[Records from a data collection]
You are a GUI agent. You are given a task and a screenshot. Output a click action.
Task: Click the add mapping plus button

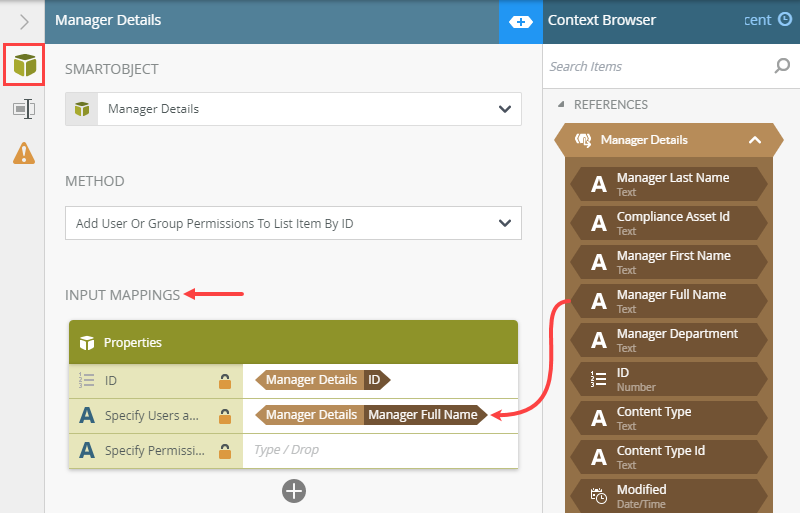click(293, 490)

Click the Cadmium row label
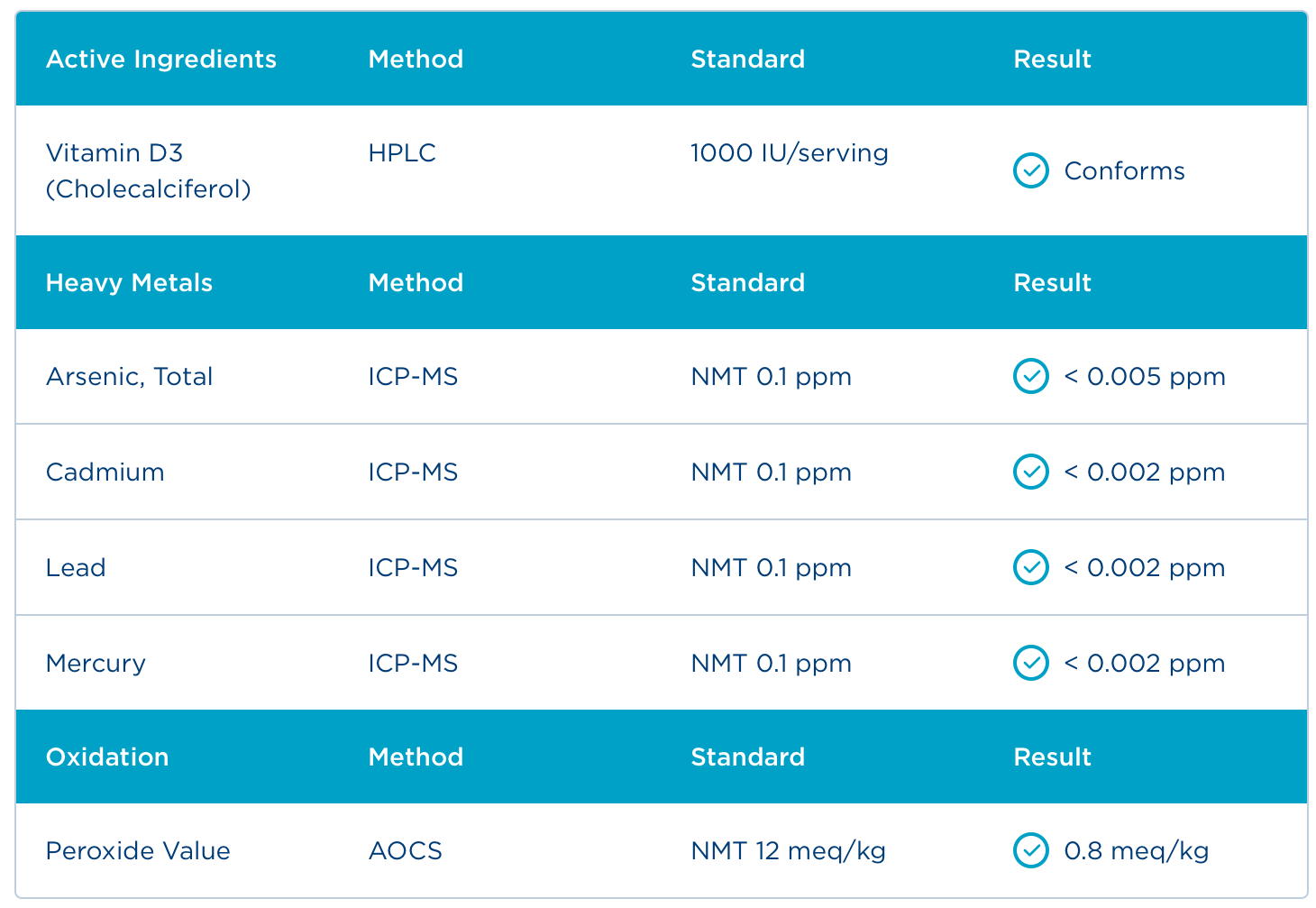[x=105, y=472]
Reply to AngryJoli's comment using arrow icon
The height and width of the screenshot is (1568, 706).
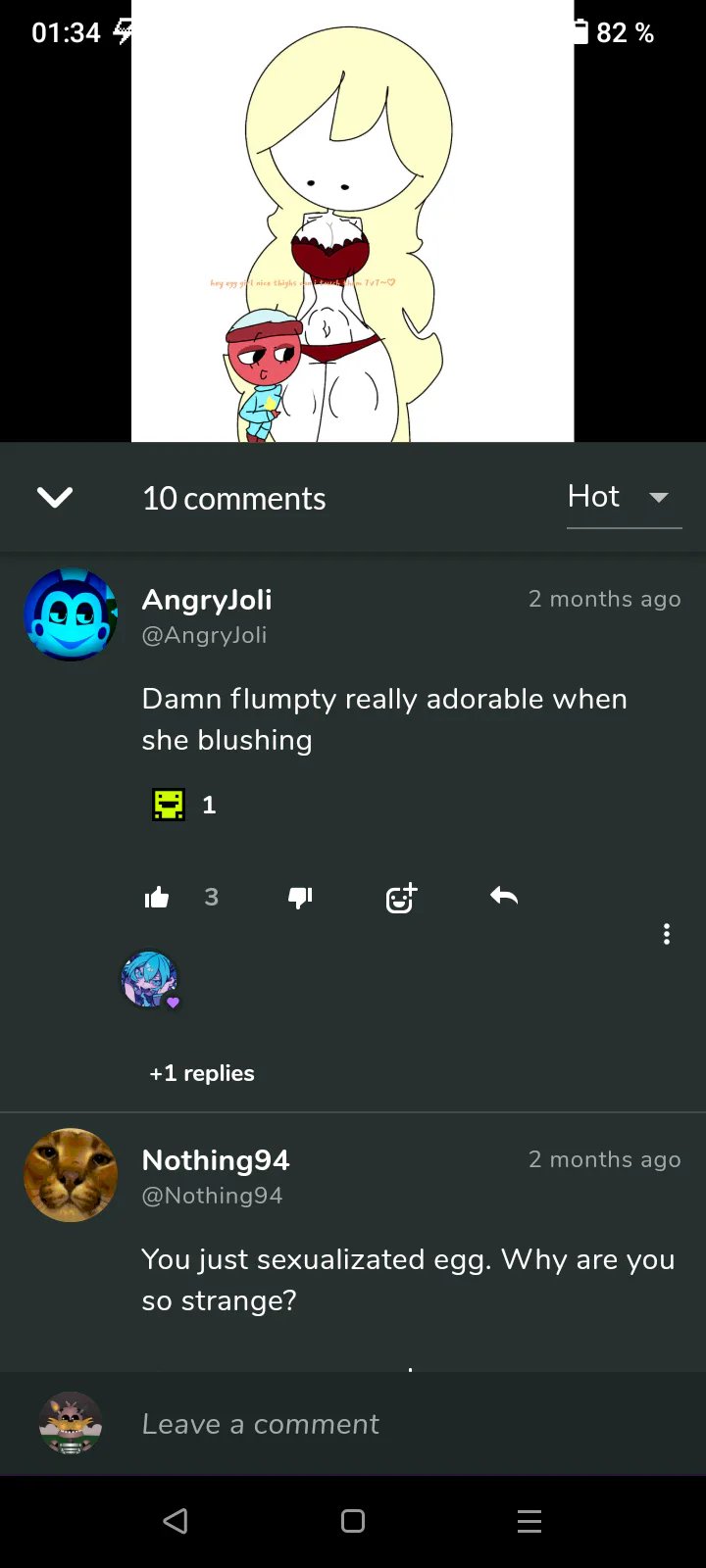(x=504, y=896)
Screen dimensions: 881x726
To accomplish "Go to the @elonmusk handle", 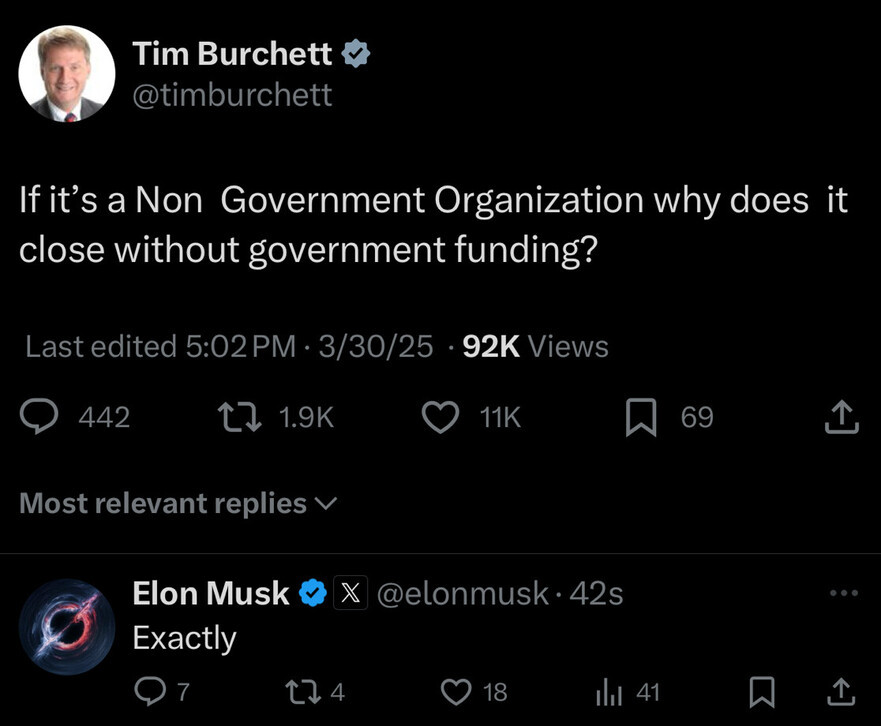I will 462,593.
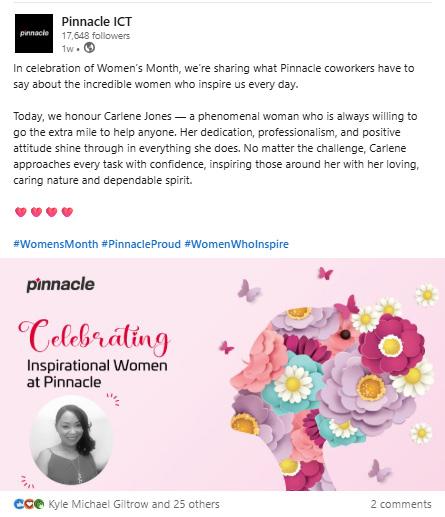This screenshot has height=517, width=445.
Task: Open the #WomensMonth hashtag
Action: [x=56, y=244]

TASK DESCRIPTION: Your task is to copy only the lines above starting at the one containing "Task: Click the add mapping plus button" and ending at the one containing "Screen dimensions: 881x726". Copy them exactly, both ends included, and omit the pictures.

TASK ANSWER:
Task: Click the add mapping plus button

click(293, 490)

Click the Cadmium row label
[x=105, y=472]
Reply to AngryJoli's comment using arrow icon
The height and width of the screenshot is (1568, 706).
(x=504, y=896)
Screen dimensions: 881x726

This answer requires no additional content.